1 in 3 in hospitals with COVID will die
Perhaps the biggest opinion shared about COVID-19 is that it is just like the flu.
Ohiohealth President and CEO Dr. Stephen Markovich has certainty heard that.
“It’s not unusual (that) I’ll have a conversation with somebody that’s in my social circle and they’ll say, ‘Oh, it’s just the flu, I’m not worried about it,” he said. “If you end up in the ER and you get hospitalized, you got a one-in-three chance of not seeing your loved ones on the back end.”
Dispatch Opinion and Community Engagement Editor Amelia Robinson sought facts during a recent discussion with Markovich and Mount Carmel Health System President and CEO Lorraine Lutton.
They urged Greater Columbus residents to take the pandemic seriously and take precaution.
Last week, the pair penned a joint letter with Nationwide Children’s Hospital CEO Tim Robinson and The Ohio State University Wexner Medical Center Chief Clinical Officer Dr. Andy Thomas urging vaccines and sounding the alarm about hospital capacity.
Lutton told Amelia Robinson the delta variant is taking its toll. Her hospital saw 19 deaths during the five days prior to their discussion Monday.
“We are starting to see people, they’re not getting off the vent,” she said.
Robinson asked Markovich and Lutton to address the misconception comparing COVID-19 to the flu.
Robinson: How serious is this? A lot of people want to say it’s like the flu. Is it like the flu?
Markovich: “The symptoms may in some cases be like the flu, but the outcomes are different. We’ve had about 1.4 million cases in Ohio that resulted in 70,000 hospitalizations, so that’s about 5%.
Five percent of the people with this get hospitalized. That’s way more than the flu.
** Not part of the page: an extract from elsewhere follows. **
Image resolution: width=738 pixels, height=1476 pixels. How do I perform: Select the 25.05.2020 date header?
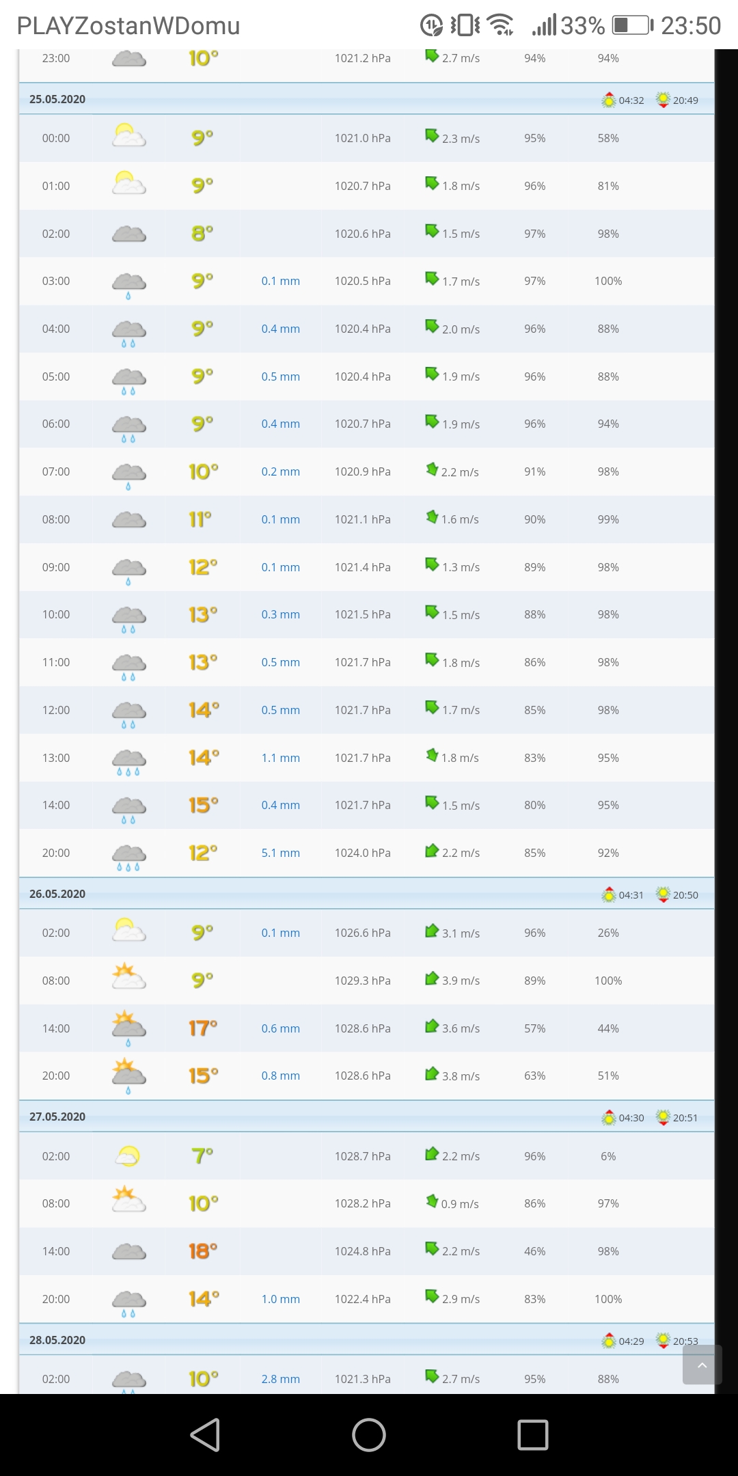pos(57,99)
But this statistic, of the 70,000 people that have been admitted to our hospitals, 22,000 have died.one in three people roughly that get admitted to the hospital.
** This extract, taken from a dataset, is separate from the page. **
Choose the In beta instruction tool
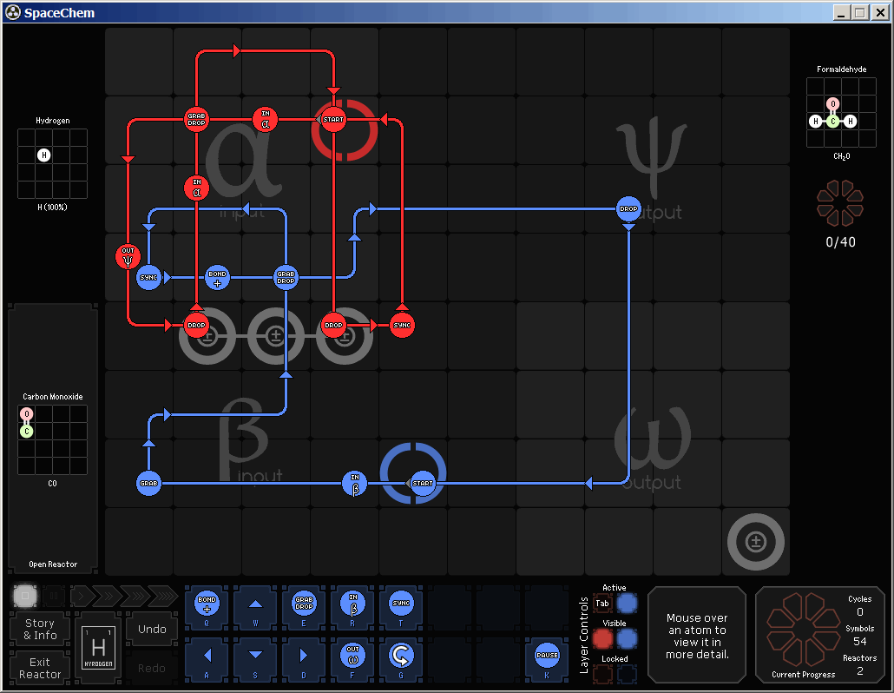Viewport: 894px width, 693px height. (x=352, y=604)
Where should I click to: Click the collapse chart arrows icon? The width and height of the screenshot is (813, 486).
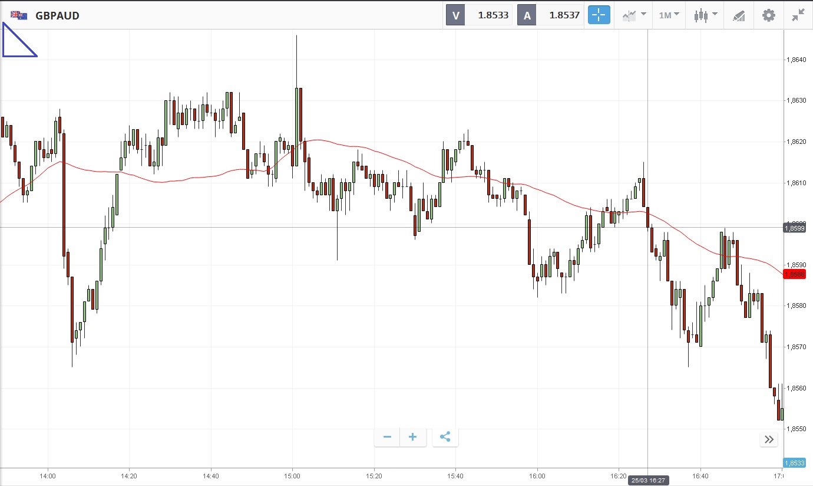point(798,15)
If you come through the ER and you’ve got COVID and the doctor thinks you’re sick enough to be hospitalized, you’ve got a one-in-three chance that you won’t make it out of the hospital despite the best efforts of great institutions like Mount Carmel and Children’s, Ohio State, and Ohiohealth.why would you take that risk?
This is what the community needs to know: this is not simply the flu and especially for those that are younger. We’re seeing more and more young people that are being devastated by this illness.
So, take it seriously.”
Lutton: “It’s upwards of 660,000 Americans have died since the beginning of this pandemic. That’s more than (the American lives lost during) World War II.
That is huge. At least at Mount Carmel today, the biggest band of population hospitalized are between 50 and 59. So, it is moving to a younger group who are being hospitalized and having such severe morbidity and mortality.”